For further information, see the HCPC website.
UK data protection law
Data Protection Law lays down wide-ranging rules backed up by criminal sanctions for the processing of information about identifiable, living individuals. It also gives individuals certain rights in relation to personal data held about them by others. AAS is registered with the Information Commissioner’s Office (ICO) as a data controller.
Our lawful basis for processing personal information
- Our lawful basis for processing and storing personal information is one of “legitimate interest” (under article 6 of GDPR). AAS cannot adequately deliver a service to your child without processing their personal information. As it is both a necessity for our service delivery and of benefit to the child, we lack a legitimate interest to process and store their data.
- Data relating to an individual’s health is classified as “special category data” under section 9 of GDPR. The regulations specify that health professionals that are “legally bound to professional secrecy” may have a lawful basis for processing this data. AAS clinicians are legally bound to keep client information confidential, and it is under this condition that we process and store personal information.
- AAS is committed to maintaining the security and confidentiality of the patient’s record. We actively implement security measures to ensure that their information is safe, and we audit these regularly.
- AAS will not release personal details to any third party without first seeking consent unless this is allowed for, or required, by law.
- AAS is constantly working to ensure compliance with current data protection regulations.

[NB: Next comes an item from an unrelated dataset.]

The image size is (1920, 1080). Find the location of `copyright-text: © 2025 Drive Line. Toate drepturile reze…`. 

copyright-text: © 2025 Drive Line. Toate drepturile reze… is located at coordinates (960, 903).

Data protection legislation gives the client various rights, the most of important of which are as follows:
• You have the right to a copy of the information that we hold about the patient. If the patient is 16 years or older, his/her consent is required unless the client has power of attorney.
• You have the right to ask for your record to be amended if you believe that it is wrong.
How to access the patient’s records
- You can access the information AAS holds about you by writing to us at the address given below. Please apply in writing rather than by email so that we receive an original signature to compare against the records we hold.
- A copy of the patient’s records is provided free of charge. Postage costs, however, will be incurred if the records need to be, or are asked to be, sent by post.
- AAS will provide access to the patient’s records within 30 days of receipt of all necessary information.
Please make the request in writing to:
The Autism Assessment Service,
Page House, 40 East Street
Epsom, Surrey, KT17 1BH
If you have any questions about how AAS uses your information, please contact us.
Tel. 0204 548 6979
Further information about data protection legislation and your rights is available from the Information Commissioner’s Office.
This policy will be reviewed annually or as changes in policy determine the need to do so.